Brexit-Related Primary Legislation
There have been several Acts to date, but the two most important for legal purposes are the European Union (Withdrawal) Act 2018 and the European Union (Withdrawal Agreement) Act 2020.
European Union (Withdrawl) Act 2018 (EUWA)
The EUWA (as amended by the WAA) includes provisions that:
- Repealed the European Communities Act 1972 (ECA 1972) on 'exit day'. The ECA 1972 enabled EU law to become part of UK law, and gave effect to the principles of direct effect and the supremacy of EU law.
- On exit day, saved the effect of most of the ECA 1972 (in modified form), and saved and modified EU-derived domestic legislation for the duration of the transition period.
- Create a new body of retained EU law at the end of the transition period – this is a snapshot of the EU law that applied in the UK as at 31 December 2020, which becomes part of the UK's domestic legal framework going forward. This means that the UK can start to amend this body of law as it sees fit, so UK law may start to diverge from EU law.
- Confer various powers on the government to make secondary legislation, including the correcting power in section 8 to make regulations to deal with deficiencies in retained EU law arising from the UK's withdrawal from the EU.

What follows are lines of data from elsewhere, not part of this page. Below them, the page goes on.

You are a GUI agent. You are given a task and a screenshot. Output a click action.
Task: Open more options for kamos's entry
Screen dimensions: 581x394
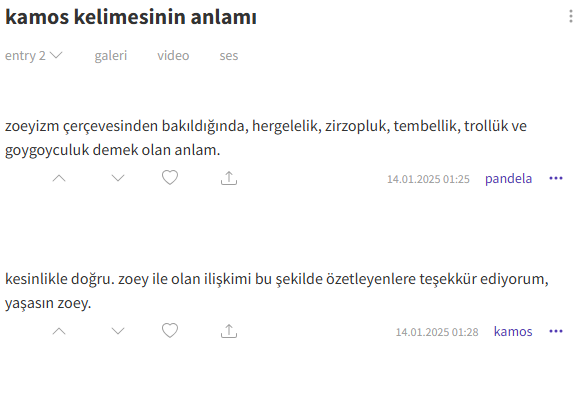click(556, 331)
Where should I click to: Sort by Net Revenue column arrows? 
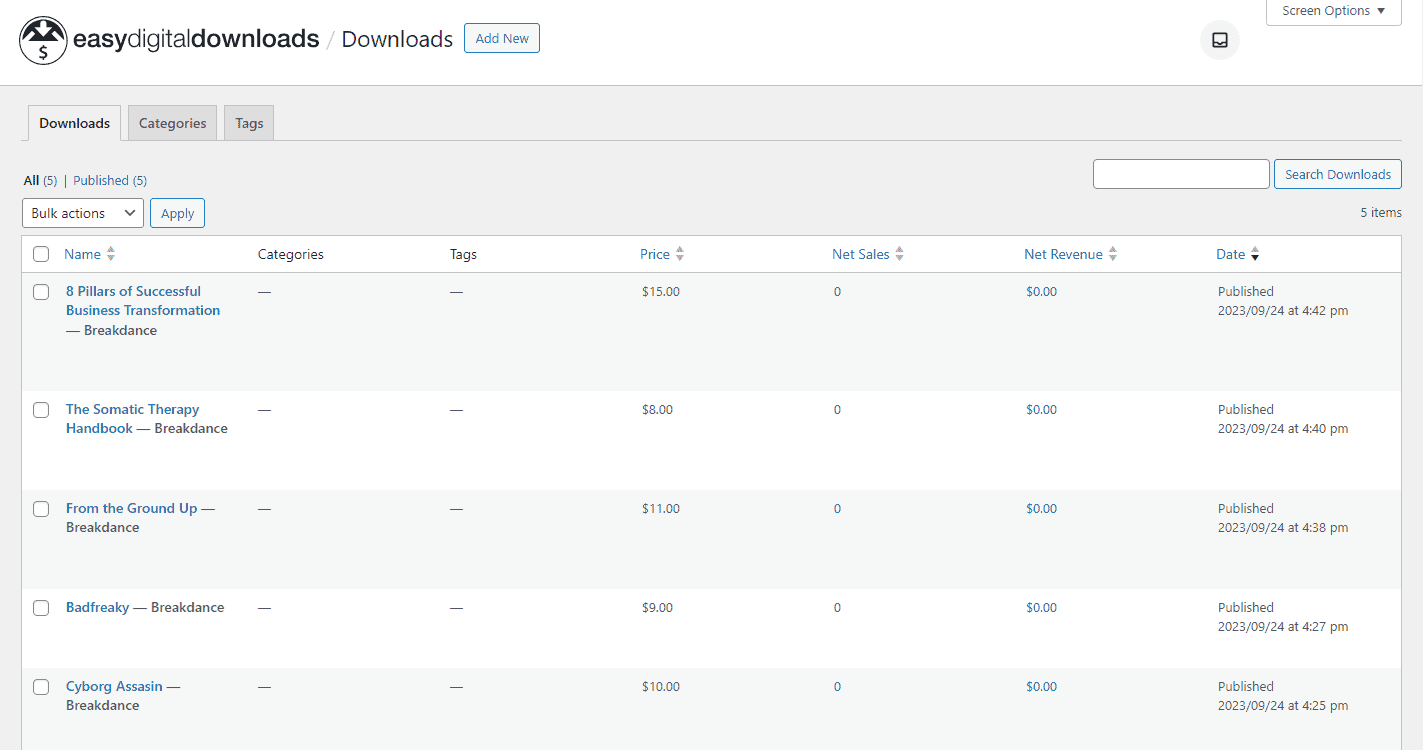click(x=1112, y=254)
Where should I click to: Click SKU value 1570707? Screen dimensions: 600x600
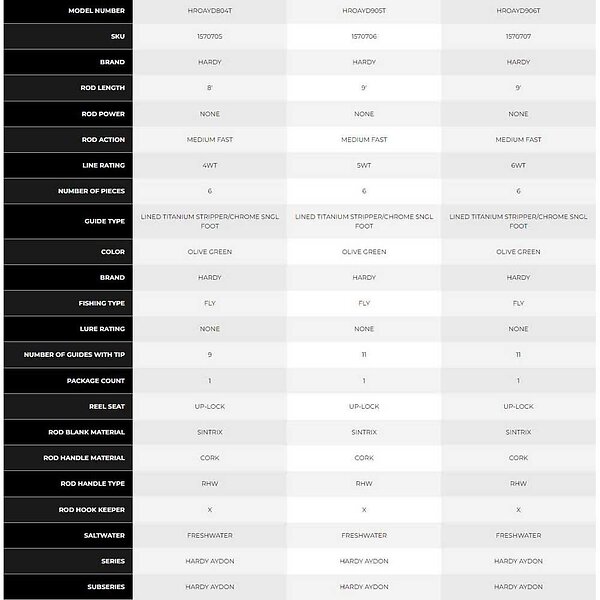(518, 36)
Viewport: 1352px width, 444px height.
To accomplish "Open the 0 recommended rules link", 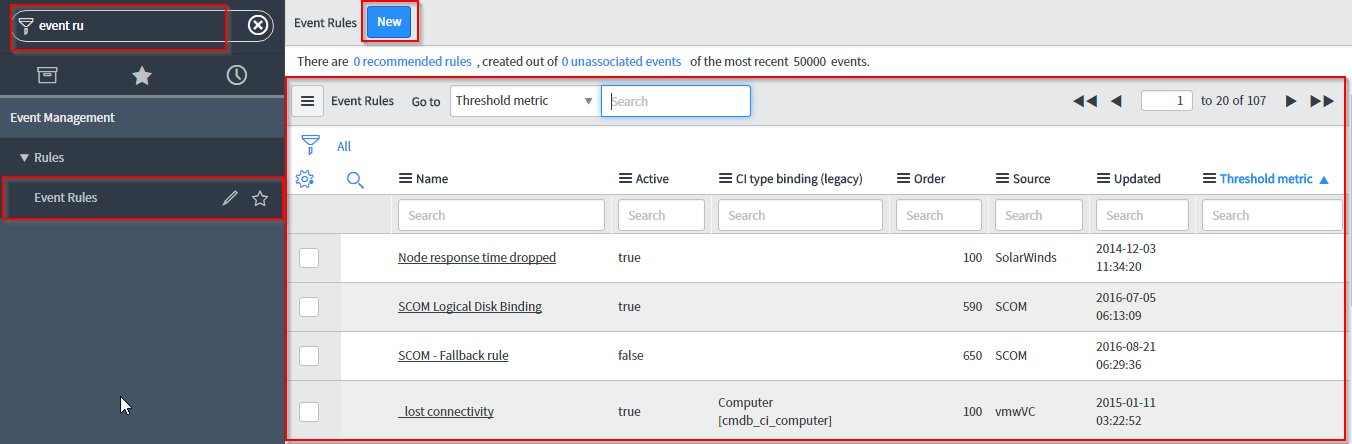I will [x=412, y=62].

- Provide for the general implementation, through automatic incorporation into UK law, of the UK-EU withdrawal agreement and the UK's agreements with Switzerland and the EEA EFTA states; and enable rights and obligations arising under the withdrawal agreement, and EU law applied to the UK by the withdrawal agreement, to have supremacy over any inconsistent UK law.
- Address the use of CJEU rulings by UK courts when interpreting retained EU law, subject to the terms of the withdrawal agreement (section 6).